Work to be completed - Set down, without alteration, the lines from the one that contains "Viewport: 850px width, 600px height." through the final line of the material below.

*** Extracted records ***

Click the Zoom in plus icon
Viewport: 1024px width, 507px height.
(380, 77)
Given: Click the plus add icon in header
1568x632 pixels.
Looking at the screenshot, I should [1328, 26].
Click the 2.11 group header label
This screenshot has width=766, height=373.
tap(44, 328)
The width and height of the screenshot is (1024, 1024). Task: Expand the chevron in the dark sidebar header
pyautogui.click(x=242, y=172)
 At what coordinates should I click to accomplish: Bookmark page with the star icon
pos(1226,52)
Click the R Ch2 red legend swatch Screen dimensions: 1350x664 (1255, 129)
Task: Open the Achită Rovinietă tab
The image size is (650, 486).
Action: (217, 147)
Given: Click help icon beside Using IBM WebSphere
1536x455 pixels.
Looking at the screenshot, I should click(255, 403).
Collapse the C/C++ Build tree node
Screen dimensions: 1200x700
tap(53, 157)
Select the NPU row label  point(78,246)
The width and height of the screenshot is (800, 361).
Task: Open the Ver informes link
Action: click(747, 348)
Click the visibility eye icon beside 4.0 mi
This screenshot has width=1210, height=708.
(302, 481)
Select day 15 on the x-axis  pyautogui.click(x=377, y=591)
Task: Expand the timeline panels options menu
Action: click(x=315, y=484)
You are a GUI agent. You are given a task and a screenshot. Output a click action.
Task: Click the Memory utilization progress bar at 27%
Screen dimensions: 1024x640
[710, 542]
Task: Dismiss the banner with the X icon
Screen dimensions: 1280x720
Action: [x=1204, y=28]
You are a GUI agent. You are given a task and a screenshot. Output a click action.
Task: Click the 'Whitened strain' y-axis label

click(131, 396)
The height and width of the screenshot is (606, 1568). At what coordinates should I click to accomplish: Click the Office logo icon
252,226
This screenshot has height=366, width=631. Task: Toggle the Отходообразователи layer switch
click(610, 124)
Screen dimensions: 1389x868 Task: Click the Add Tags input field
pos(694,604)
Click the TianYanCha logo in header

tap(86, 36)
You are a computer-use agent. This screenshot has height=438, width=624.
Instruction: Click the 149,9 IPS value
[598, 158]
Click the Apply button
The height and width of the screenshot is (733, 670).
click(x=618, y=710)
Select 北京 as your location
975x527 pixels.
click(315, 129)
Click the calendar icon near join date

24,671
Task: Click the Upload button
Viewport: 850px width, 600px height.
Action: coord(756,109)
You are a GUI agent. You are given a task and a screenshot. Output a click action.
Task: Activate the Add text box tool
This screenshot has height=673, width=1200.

*** End of Extracted records ***

Exercise result -
Viewport: 850px width, 600px height.
Action: coord(756,109)
You are a GUI agent. You are given a task and a screenshot. Output a click action.
Task: Activate the Add text box tool
This screenshot has height=673, width=1200.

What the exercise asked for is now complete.